■ EXERCISE ■
Reproduce verbatim the records from the line containing "Screen dimensions: 873x307" up to and including the line containing "coord(54,60)", leaving out the pictures.

■ SUPPLIED MATERIAL ■
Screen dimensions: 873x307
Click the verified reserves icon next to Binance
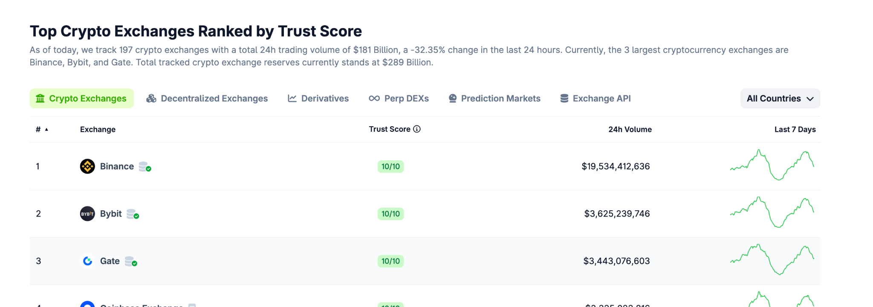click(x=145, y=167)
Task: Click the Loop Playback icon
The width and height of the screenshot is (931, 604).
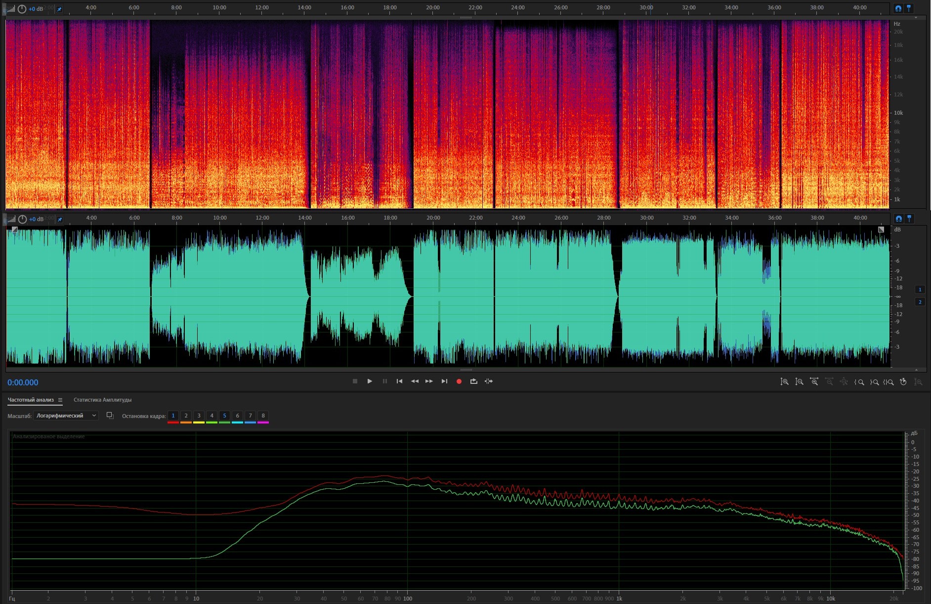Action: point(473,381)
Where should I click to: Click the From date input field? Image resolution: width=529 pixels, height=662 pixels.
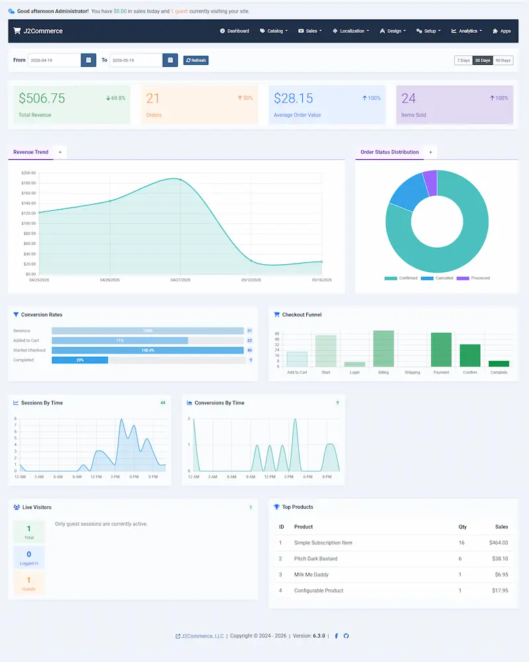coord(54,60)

--

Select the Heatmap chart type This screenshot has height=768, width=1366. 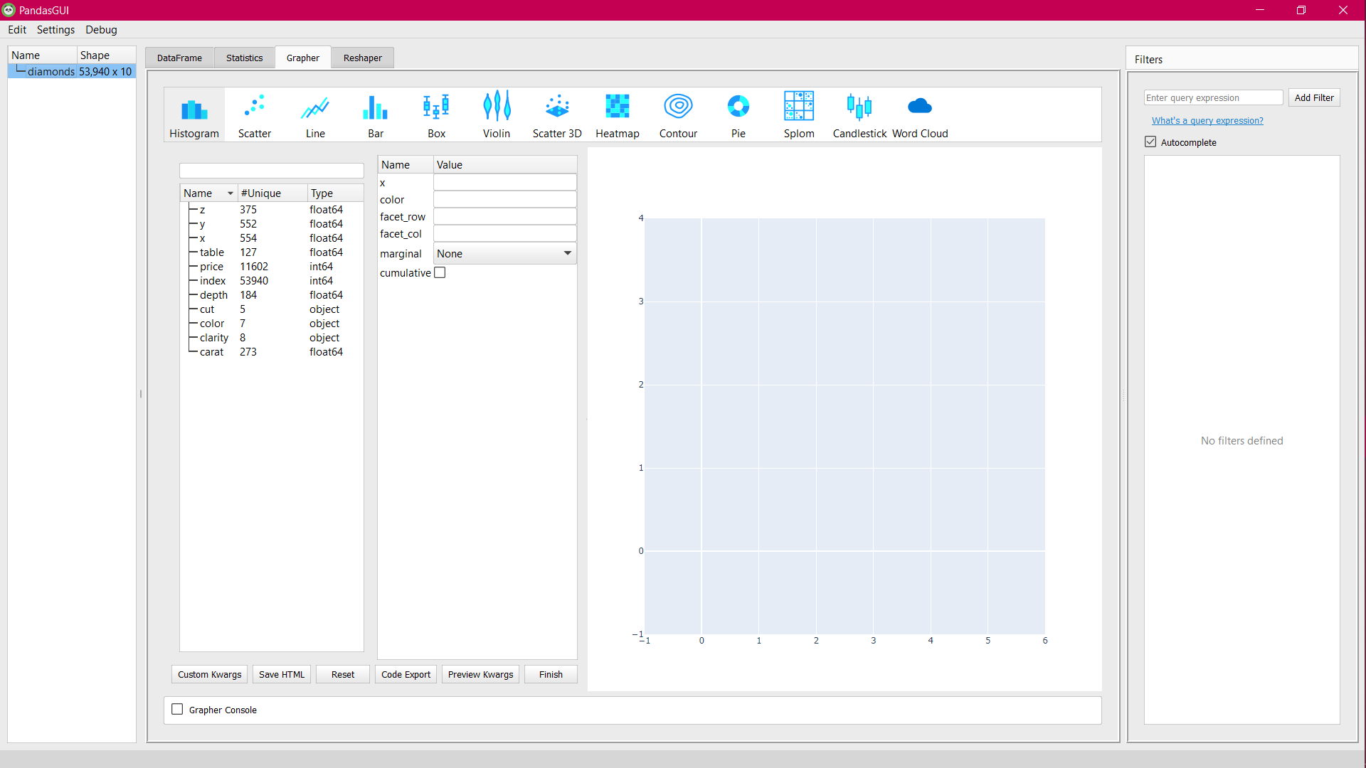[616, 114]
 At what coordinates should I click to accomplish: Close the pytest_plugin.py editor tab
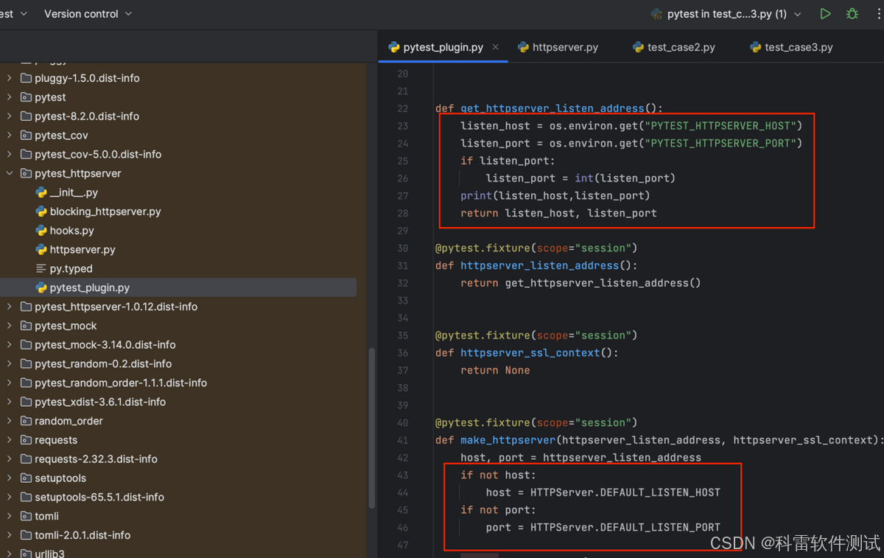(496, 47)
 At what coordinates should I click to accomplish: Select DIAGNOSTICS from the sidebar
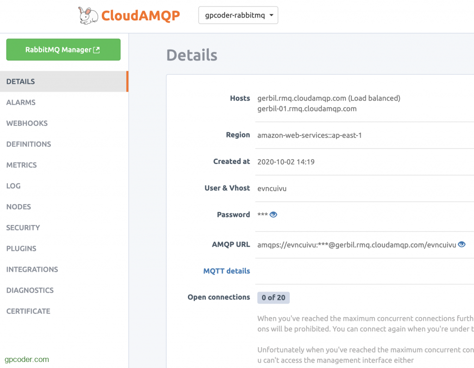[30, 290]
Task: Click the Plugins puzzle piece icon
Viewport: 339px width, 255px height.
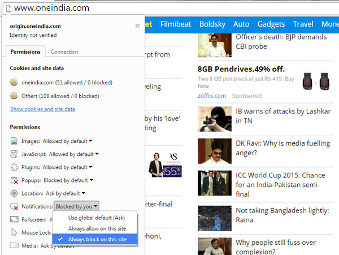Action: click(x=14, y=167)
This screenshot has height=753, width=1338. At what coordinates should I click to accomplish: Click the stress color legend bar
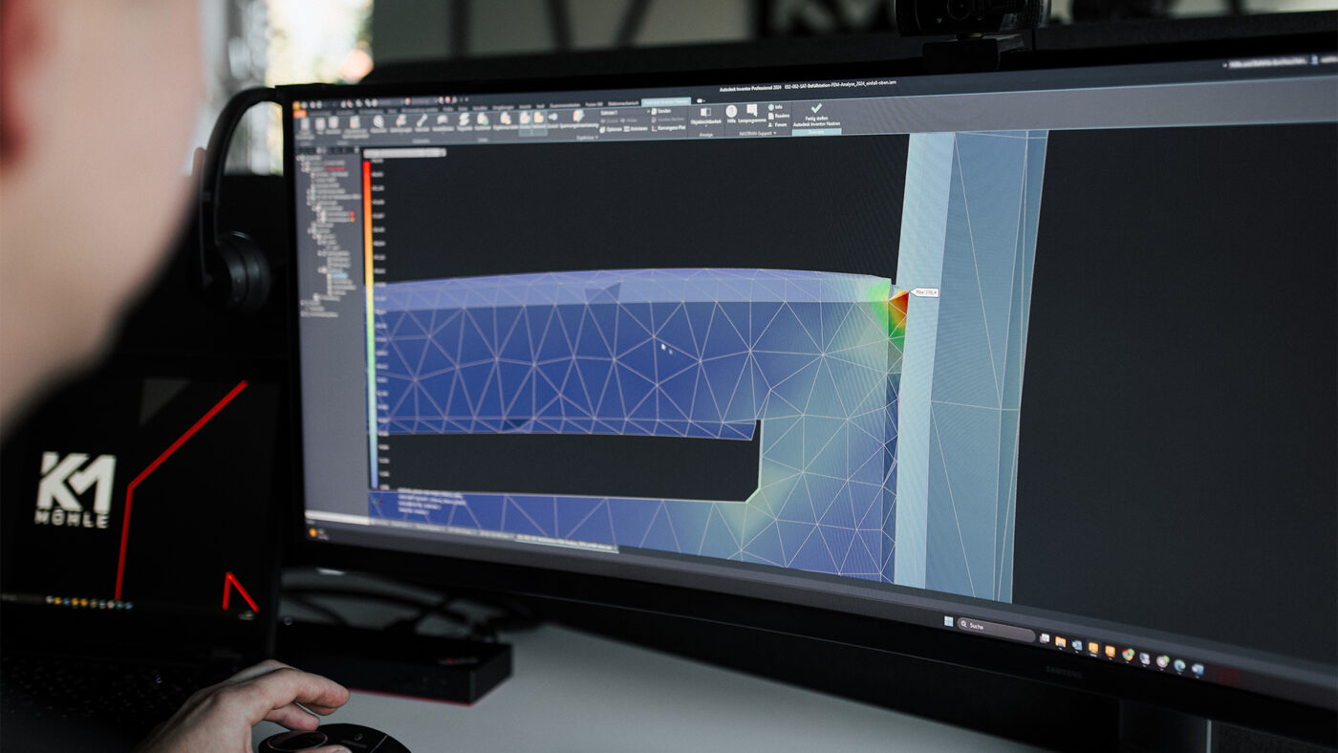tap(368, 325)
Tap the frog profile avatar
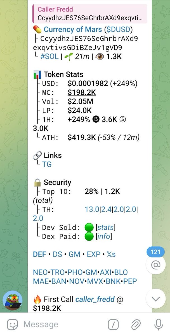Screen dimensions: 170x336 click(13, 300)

...

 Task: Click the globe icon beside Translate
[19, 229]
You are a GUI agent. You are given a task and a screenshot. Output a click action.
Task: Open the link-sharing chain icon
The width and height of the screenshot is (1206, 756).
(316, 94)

■ FULL ANSWER ■
Screen dimensions: 873x307
Click the verified reserves icon next to Binance
click(x=145, y=167)
Task: Click the Loop Playback icon
The width and height of the screenshot is (931, 604).
Action: point(473,381)
Where should I click to: Click the From date input field? Image resolution: width=529 pixels, height=662 pixels.
coord(54,60)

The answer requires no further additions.